→ YOUR GOAL: Copy the material below word for word, leaving out the pictures.

→ PROVIDED INFORMATION:
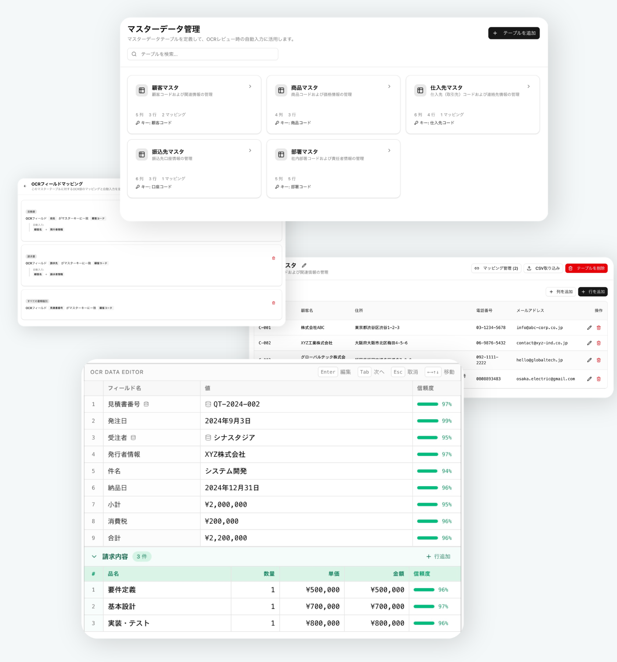Screen dimensions: 617x662
Task: Click the pencil icon beside the table title
Action: 304,265
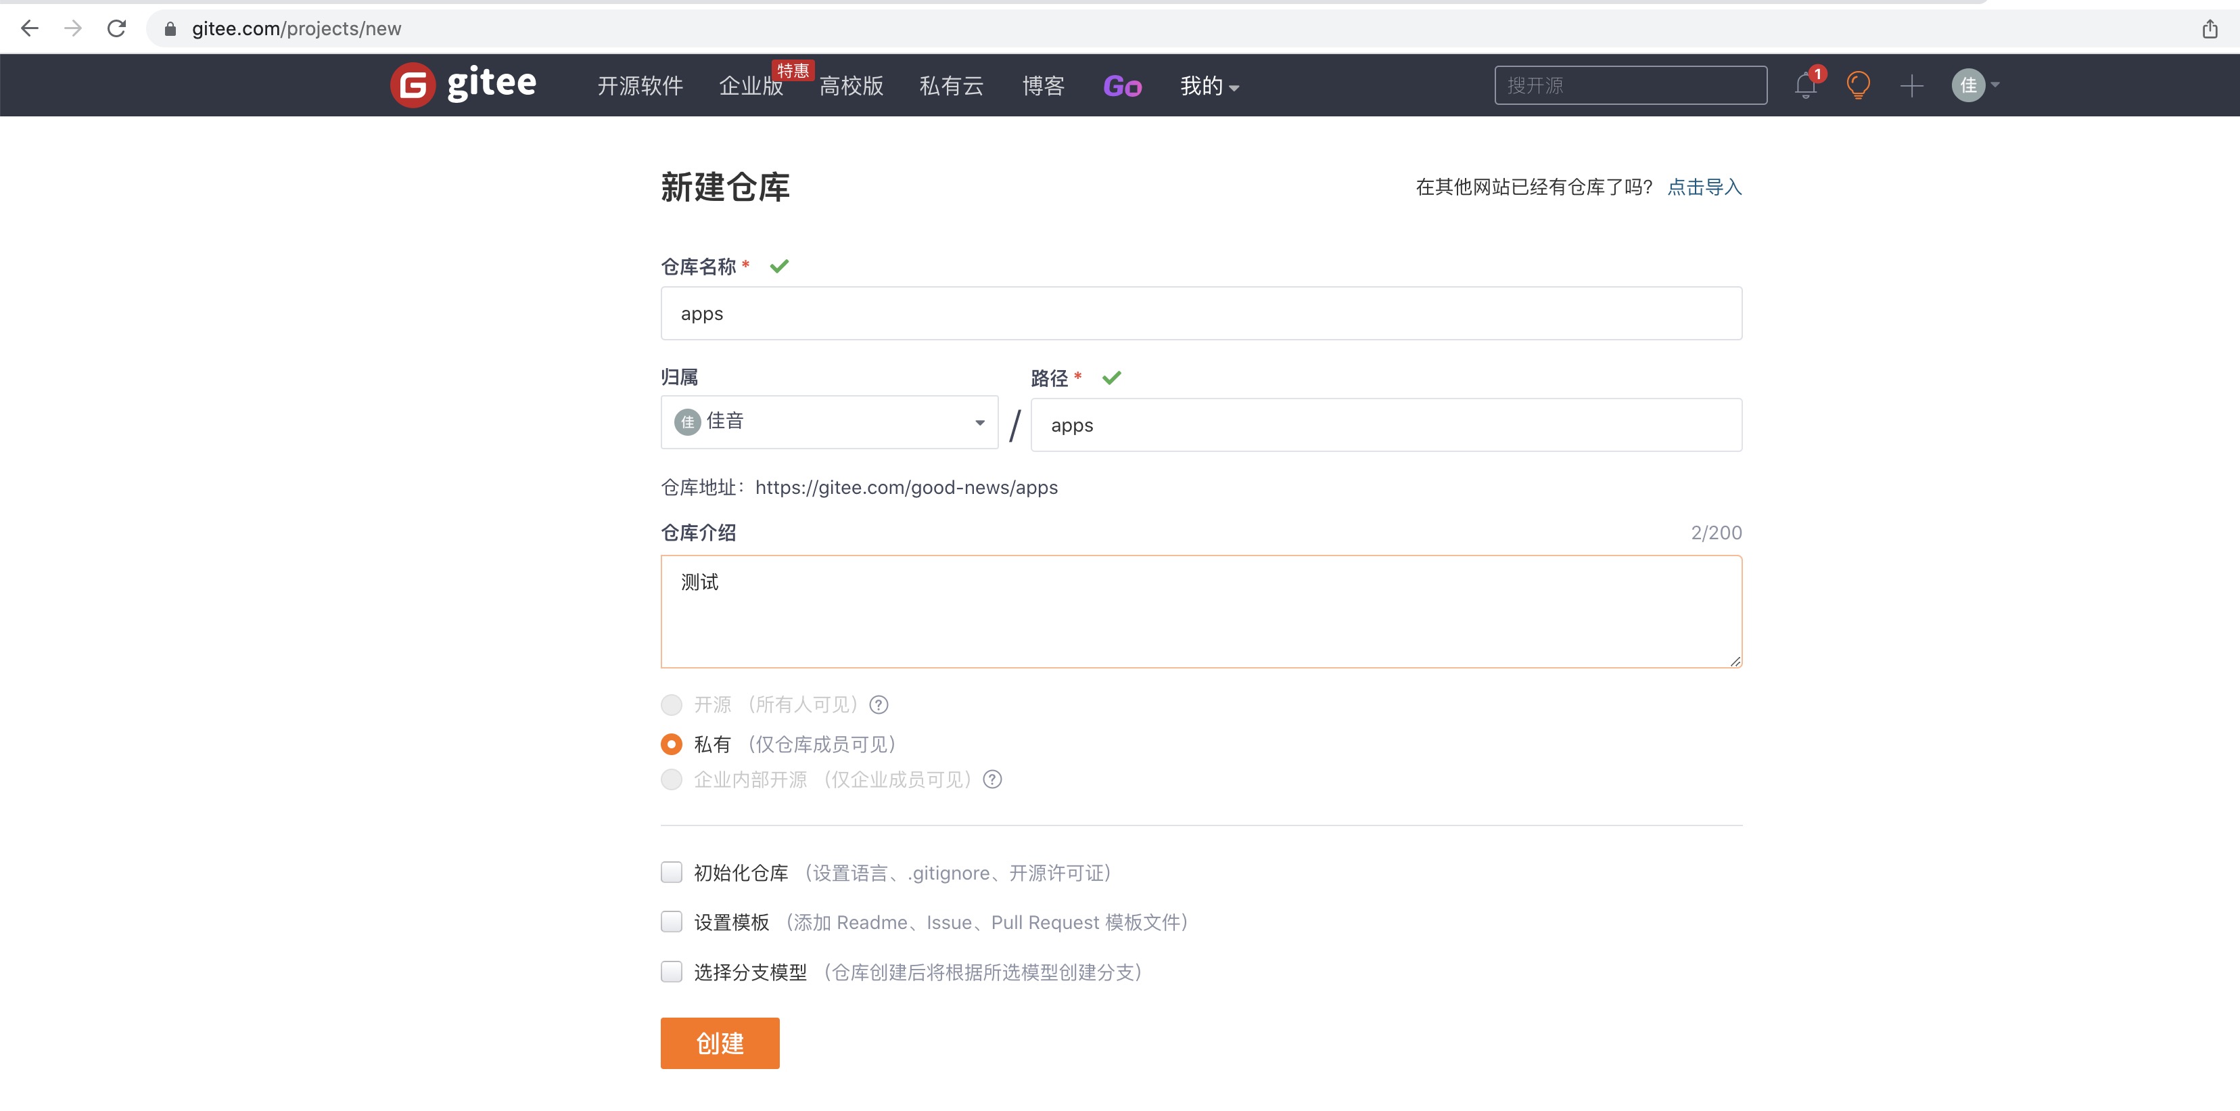Screen dimensions: 2240x1111
Task: Click help icon beside 企业内部开源 option
Action: pyautogui.click(x=992, y=780)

→ EXERCISE RESPONSE:
Screen dimensions: 617x662
Task: Click the pencil icon beside the table title
Action: 304,265
Screen dimensions: 2240x1111
Task: Click help icon beside 企业内部开源 option
Action: pyautogui.click(x=992, y=780)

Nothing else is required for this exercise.